Dataset excerpts:
___

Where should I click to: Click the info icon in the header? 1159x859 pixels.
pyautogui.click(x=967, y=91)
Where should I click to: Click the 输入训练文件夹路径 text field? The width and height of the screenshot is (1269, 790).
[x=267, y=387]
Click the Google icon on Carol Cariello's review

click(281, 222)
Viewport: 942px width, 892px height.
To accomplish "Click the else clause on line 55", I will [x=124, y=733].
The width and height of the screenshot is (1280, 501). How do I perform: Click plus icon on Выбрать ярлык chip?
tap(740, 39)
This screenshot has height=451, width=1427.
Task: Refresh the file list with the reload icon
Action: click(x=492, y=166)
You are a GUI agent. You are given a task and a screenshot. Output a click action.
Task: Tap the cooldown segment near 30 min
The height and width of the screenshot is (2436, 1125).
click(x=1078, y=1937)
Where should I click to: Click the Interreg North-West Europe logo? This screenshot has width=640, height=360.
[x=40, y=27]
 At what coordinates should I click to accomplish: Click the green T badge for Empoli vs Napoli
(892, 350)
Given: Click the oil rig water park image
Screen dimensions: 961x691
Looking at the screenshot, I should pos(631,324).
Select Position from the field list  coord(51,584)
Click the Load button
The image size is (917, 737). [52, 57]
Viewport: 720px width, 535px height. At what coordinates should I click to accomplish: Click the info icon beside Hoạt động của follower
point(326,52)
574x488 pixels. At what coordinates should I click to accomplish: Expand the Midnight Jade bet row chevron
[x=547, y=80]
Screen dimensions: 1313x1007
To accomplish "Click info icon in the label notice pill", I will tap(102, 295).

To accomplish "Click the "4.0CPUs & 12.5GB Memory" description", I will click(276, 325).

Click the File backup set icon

___

Would you count the lines in the data that contain "will" and answer with only the number?

▶ Expected output: 3